[START Data listing]

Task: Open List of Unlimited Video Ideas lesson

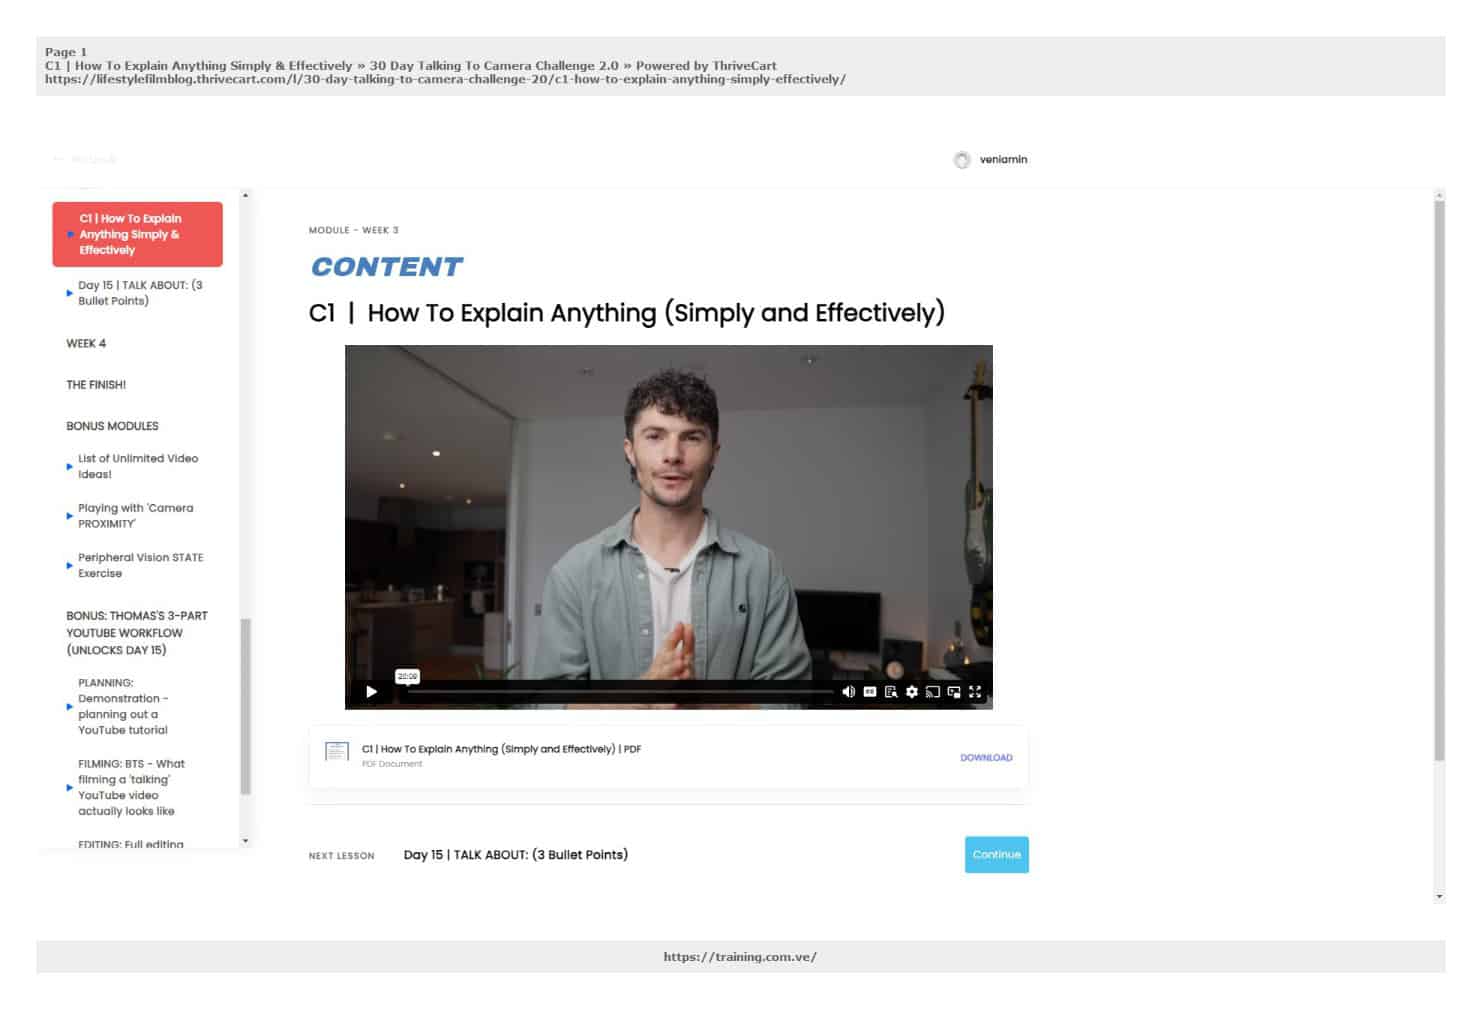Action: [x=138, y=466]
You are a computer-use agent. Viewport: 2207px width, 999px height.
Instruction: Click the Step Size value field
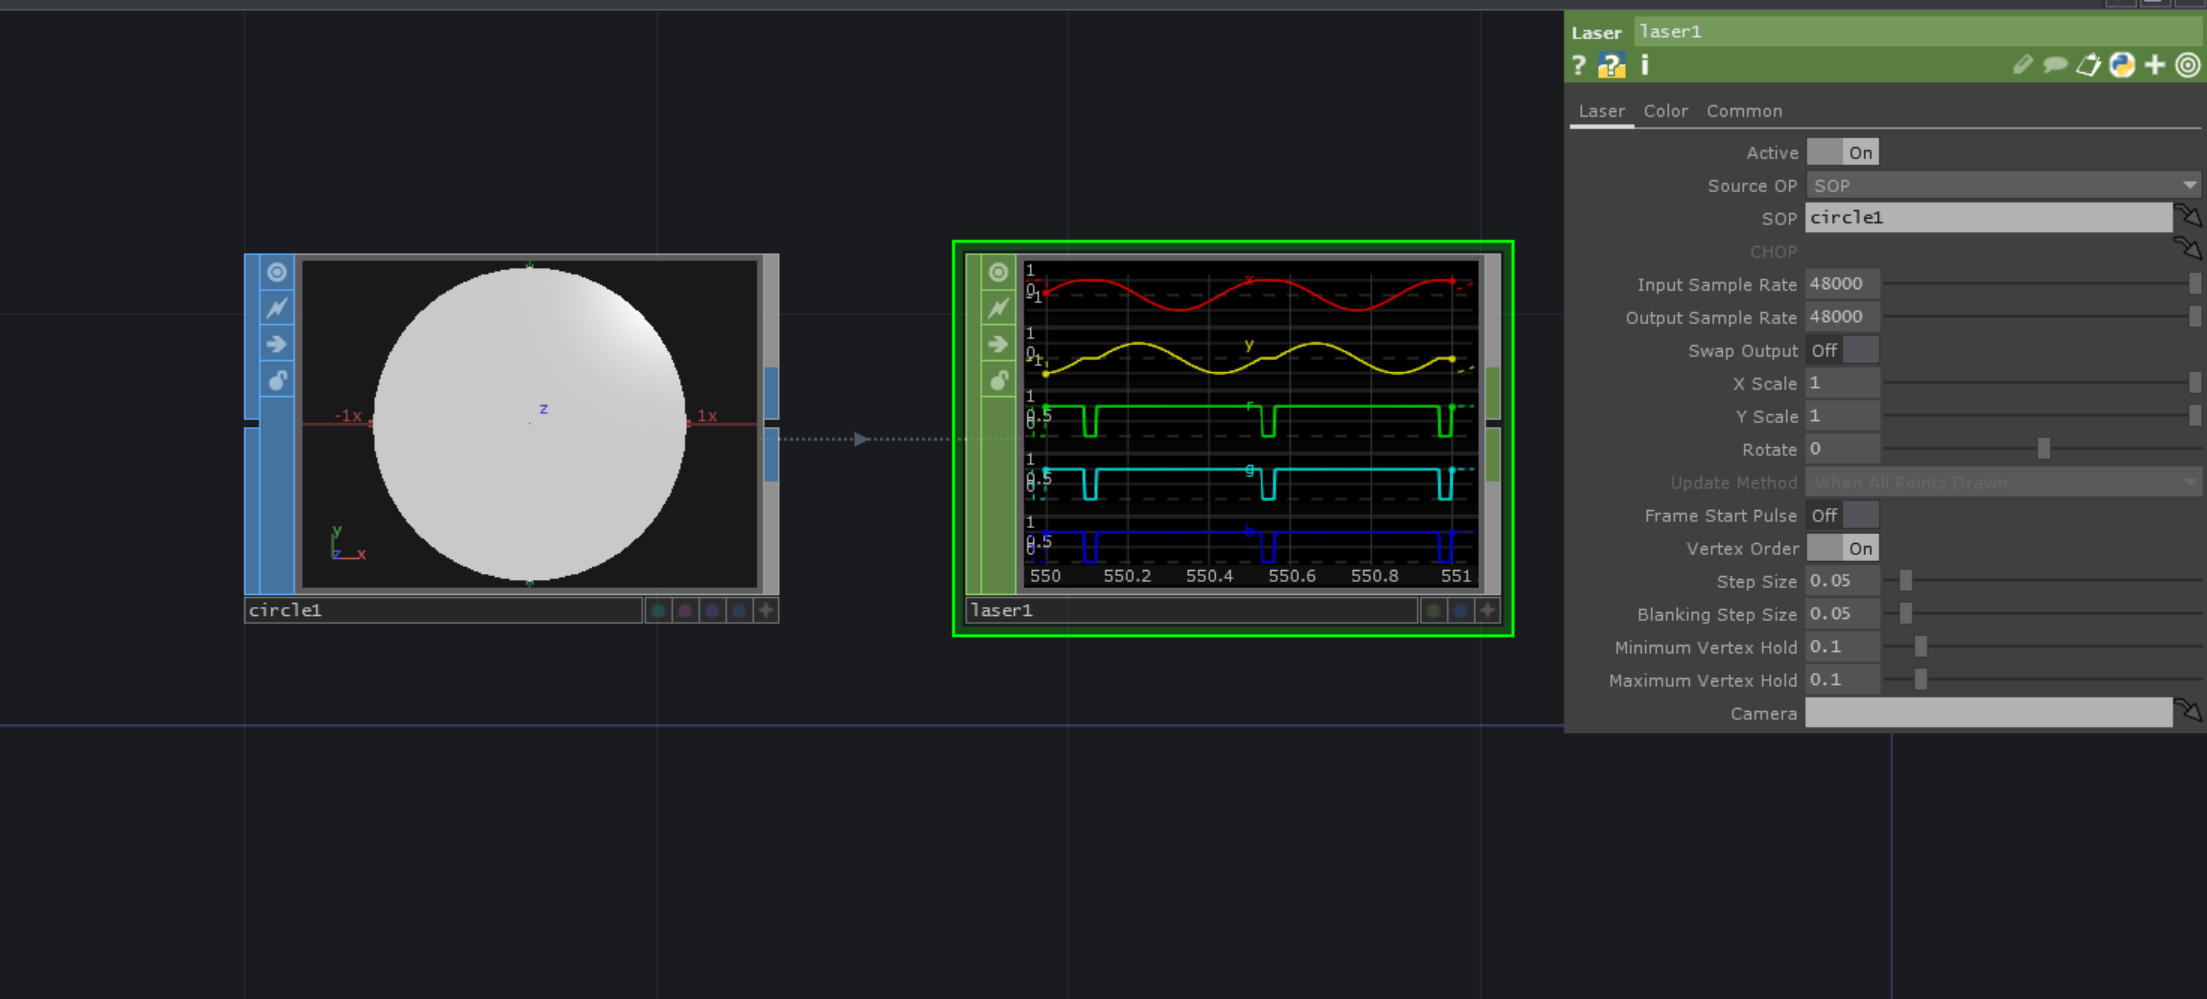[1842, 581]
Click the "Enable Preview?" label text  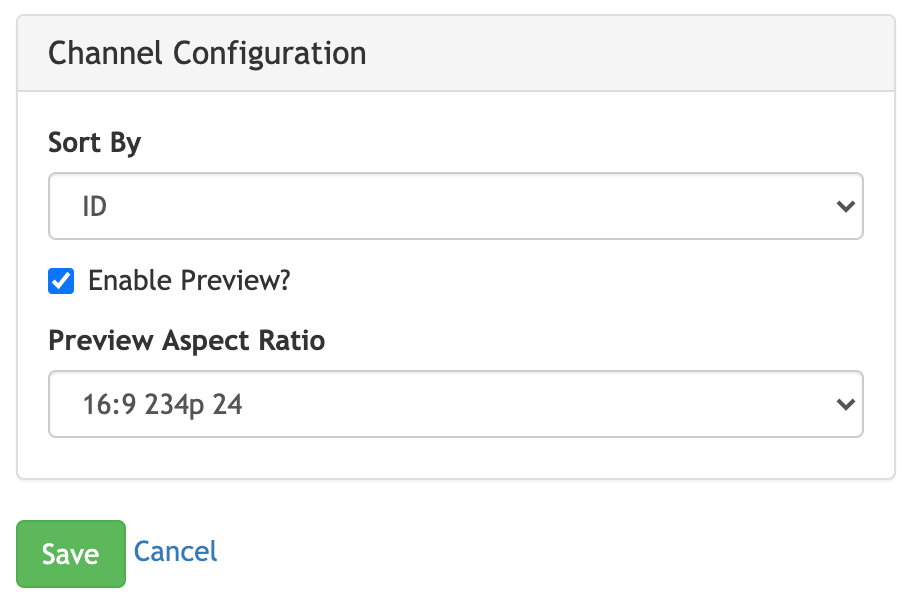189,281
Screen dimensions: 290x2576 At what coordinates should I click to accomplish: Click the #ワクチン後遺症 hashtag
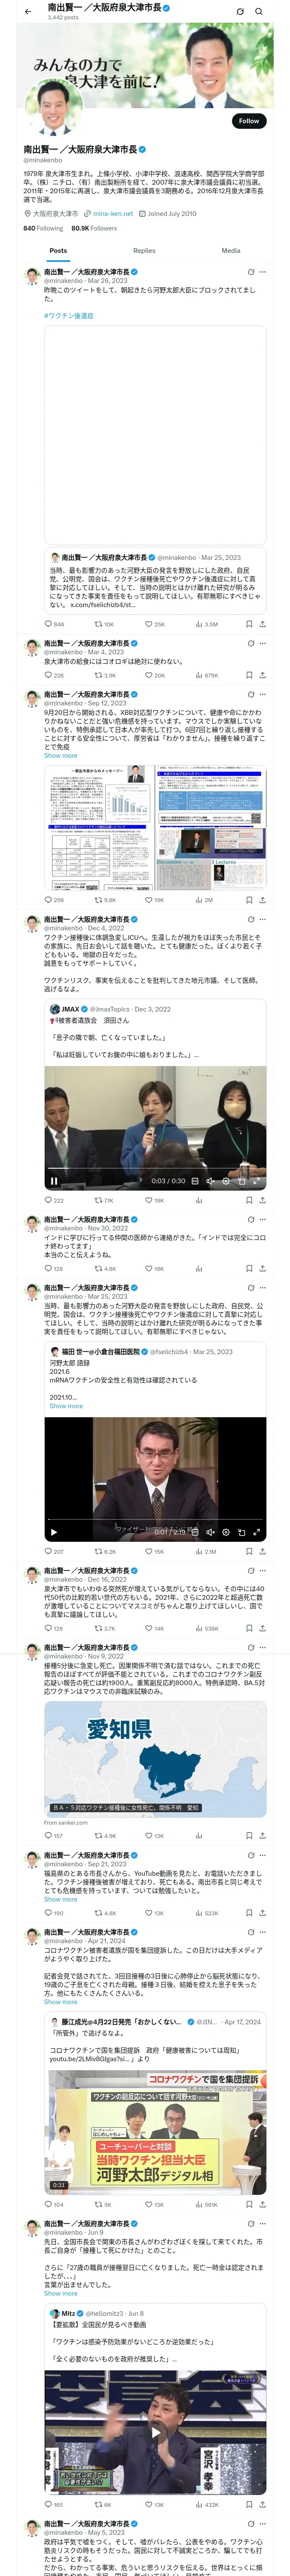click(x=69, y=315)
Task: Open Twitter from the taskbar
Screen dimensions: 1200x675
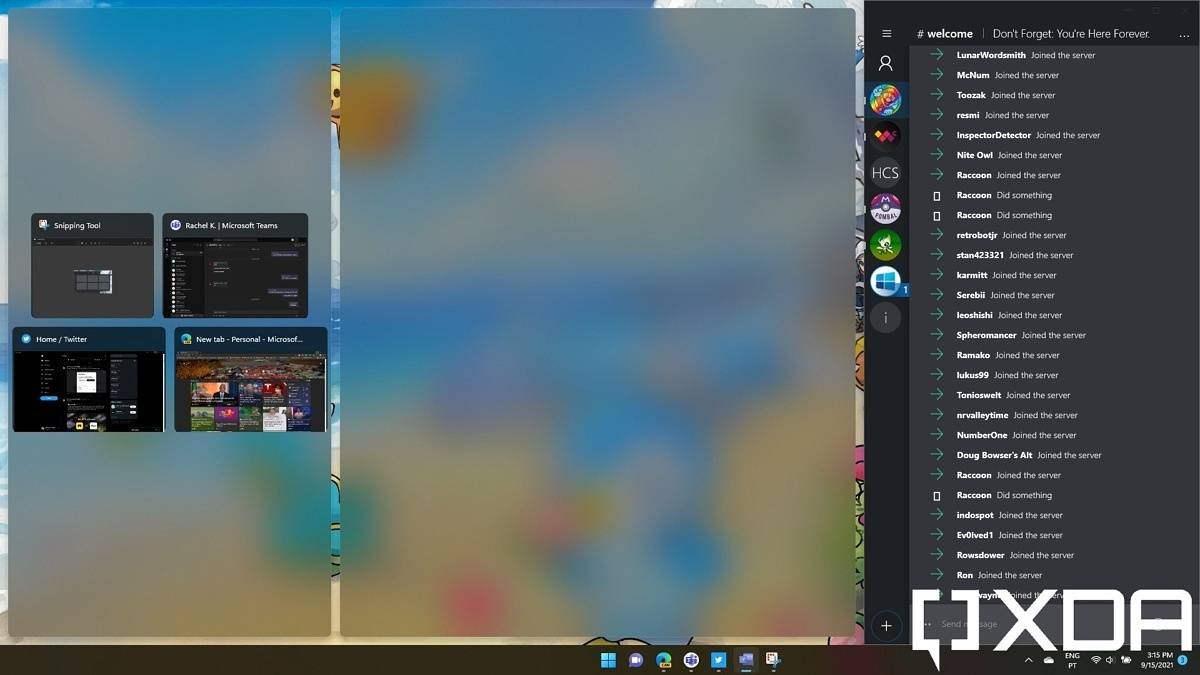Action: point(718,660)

[END Data listing]

Task to carry out:
Please turn the stretch from the line containing "Screen dimensions: 290x2576" through the end of the records into a Markdown table with the columns Number and Record line, skipping blank lines and leaving the pictures out.

Full output:
| Number | Record line |
|---|---|
| 1 | Screen dimensions: 290x2576 At what coordinates should I click to accomplish: Click the #ワクチン後遺症 hashtag |
| 2 | click(x=69, y=315) |
| 3 | Task: Open Twitter from the taskbar |
| 4 | Screen dimensions: 1200x675 |
| 5 | Action: point(718,660) |